En la sala de las Lámparas, una docena de hijos del guerrero esperaba su llegada. Llevaban capas arcoíris, y los cristales que remataban sus yelmos brillaban centelleantes. Su armadura era de plata tan bruñida como un espejo, pero la reina sabía que debajo llevaban una camisa de cerdas. Sus escudos de lágrima lucían una espada de cristal que relucía en la oscuridad, el antiguo blasón de aquellos a los que el pueblo llamaba espadas.
Su capitán se arrodilló ante ella.
—Tal vez me recuerde vuestra alteza. Soy ser Theodan el Fiel, y su altísima santidad me ha puesto al mando de la escolta que os acompañará. Mis hermanos y yo nos encargaremos de que atraveséis la ciudad sin sufrir daño alguno.
Cersei recorrió con la mirada los rostros de los hombres situados tras él, y no tardó en verlo: Lancel, su primo, el hijo de ser Kevan, que le había jurado amor antes de decidir que amaba más a los dioses.

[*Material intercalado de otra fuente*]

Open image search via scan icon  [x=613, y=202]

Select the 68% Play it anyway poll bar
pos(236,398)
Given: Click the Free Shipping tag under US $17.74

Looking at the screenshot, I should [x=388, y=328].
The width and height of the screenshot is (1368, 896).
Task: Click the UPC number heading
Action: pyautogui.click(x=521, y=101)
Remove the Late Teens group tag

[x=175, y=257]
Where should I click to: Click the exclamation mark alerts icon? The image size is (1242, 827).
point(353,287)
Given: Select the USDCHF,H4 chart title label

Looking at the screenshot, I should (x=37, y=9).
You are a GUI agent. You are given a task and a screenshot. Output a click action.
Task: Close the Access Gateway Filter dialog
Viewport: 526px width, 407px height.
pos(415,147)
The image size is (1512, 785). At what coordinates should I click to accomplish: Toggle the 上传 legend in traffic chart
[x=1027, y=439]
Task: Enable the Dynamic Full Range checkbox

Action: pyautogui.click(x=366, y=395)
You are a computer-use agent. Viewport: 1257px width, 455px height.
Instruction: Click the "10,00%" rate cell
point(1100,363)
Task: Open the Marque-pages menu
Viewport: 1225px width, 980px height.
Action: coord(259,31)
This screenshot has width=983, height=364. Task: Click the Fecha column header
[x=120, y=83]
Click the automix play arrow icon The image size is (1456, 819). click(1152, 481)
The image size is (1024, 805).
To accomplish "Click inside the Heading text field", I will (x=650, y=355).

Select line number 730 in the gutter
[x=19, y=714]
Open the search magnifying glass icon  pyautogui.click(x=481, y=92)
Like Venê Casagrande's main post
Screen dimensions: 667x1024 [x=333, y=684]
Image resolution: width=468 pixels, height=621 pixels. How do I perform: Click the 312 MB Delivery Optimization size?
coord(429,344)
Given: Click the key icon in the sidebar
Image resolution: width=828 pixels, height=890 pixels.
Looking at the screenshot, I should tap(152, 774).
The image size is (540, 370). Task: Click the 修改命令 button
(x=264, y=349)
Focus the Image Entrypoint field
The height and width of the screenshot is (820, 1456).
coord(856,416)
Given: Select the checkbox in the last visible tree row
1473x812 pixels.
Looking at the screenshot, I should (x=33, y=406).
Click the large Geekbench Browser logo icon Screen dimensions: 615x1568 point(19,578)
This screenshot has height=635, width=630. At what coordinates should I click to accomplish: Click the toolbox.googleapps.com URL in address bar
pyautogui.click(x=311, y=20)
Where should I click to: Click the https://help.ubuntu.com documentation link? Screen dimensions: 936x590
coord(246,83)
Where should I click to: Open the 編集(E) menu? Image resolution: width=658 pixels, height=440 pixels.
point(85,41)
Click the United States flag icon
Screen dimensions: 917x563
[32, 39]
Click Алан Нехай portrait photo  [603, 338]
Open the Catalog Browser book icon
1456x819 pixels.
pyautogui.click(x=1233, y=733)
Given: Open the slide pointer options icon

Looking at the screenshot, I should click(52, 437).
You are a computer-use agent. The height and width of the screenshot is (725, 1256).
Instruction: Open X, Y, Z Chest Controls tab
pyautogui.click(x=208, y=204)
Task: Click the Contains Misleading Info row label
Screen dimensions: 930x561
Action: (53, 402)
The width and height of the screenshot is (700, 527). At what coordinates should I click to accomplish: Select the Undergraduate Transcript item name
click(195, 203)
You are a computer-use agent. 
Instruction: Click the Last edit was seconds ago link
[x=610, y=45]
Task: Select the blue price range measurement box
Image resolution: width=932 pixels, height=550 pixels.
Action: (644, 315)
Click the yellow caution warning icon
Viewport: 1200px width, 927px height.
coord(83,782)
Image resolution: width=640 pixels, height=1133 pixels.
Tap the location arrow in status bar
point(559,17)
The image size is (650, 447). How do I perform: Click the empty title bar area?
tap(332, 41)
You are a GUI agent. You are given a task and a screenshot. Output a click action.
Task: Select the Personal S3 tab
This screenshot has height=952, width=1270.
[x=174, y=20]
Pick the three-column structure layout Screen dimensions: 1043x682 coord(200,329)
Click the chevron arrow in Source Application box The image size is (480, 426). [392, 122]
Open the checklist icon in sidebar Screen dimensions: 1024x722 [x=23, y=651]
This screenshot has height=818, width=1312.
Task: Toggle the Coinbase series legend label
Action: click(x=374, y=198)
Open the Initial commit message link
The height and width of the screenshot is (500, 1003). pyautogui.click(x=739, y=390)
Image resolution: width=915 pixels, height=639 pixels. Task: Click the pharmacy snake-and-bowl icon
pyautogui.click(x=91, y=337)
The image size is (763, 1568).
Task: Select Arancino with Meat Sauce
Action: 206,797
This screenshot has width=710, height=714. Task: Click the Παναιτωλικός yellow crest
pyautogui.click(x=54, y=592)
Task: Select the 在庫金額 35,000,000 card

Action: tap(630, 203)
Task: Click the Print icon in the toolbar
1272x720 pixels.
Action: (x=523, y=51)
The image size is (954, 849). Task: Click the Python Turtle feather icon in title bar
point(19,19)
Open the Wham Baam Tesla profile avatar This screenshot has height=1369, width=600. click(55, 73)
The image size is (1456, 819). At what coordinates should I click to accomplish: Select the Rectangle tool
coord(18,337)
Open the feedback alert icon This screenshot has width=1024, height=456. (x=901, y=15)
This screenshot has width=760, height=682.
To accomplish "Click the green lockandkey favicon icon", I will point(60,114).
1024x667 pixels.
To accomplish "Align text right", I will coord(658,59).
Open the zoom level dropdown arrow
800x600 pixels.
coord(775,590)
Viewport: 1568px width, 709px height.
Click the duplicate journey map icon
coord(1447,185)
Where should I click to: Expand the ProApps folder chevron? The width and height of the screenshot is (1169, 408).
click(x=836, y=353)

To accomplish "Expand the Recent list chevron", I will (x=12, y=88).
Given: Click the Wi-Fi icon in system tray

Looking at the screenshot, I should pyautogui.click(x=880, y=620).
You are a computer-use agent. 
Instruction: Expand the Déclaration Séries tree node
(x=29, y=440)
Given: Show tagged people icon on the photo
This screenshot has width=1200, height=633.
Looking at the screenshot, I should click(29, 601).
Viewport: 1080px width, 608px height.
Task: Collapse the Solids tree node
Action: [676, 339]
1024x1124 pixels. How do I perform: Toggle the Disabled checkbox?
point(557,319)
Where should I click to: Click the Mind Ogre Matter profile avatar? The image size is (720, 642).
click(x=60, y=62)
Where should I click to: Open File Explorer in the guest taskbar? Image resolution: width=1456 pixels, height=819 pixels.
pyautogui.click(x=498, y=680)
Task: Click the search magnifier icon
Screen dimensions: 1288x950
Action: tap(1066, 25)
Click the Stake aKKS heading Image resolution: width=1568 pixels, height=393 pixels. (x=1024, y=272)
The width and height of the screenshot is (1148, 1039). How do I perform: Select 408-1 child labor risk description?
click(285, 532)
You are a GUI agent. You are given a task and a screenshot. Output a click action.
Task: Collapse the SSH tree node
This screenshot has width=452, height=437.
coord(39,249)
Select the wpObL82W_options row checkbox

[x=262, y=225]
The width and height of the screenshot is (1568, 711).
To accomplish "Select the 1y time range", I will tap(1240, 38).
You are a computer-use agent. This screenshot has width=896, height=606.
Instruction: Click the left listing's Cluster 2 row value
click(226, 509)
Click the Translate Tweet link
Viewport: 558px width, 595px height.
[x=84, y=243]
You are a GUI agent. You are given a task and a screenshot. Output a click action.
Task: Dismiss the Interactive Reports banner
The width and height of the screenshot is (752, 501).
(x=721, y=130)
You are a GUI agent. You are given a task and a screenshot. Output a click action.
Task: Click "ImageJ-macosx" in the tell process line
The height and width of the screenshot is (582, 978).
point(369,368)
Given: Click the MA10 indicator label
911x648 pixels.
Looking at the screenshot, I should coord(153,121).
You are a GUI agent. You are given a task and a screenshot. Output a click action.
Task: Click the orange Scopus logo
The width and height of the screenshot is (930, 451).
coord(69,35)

«Mi familia me traiciona». No se olvidaría de él.
—Podéis levantaros, ser Theodan. Estoy preparada.
El caballero se puso en pie, se volvió y levantó una mano. Dos de sus hombres se dirigieron a las imponentes puertas y las abrieron, y Cersei salió al aire libre, parpadeando como un topo arrancado de su madriguera.
Soplaban ráfagas de viento que hacían que la túnica le azotara las piernas. El aire de la mañana llegaba cargado con todos los olores habituales de Desembarco del Rey. Percibió el de vino agriado, el del pan en los hornos, el del pescado podrido, y los de los excrementos, el humo, el sudor y la orina de caballo. No hubo jamás flor alguna que le oliera tan bien. Arrebujada en su túnica, Cersei se detuvo ante los peldaños de mármol, mientras los hijos del guerrero formaban a su alrededor.
De repente se dio cuenta de que estaba en aquel mismo lugar cuando decapitaron a lord Eddard Stark.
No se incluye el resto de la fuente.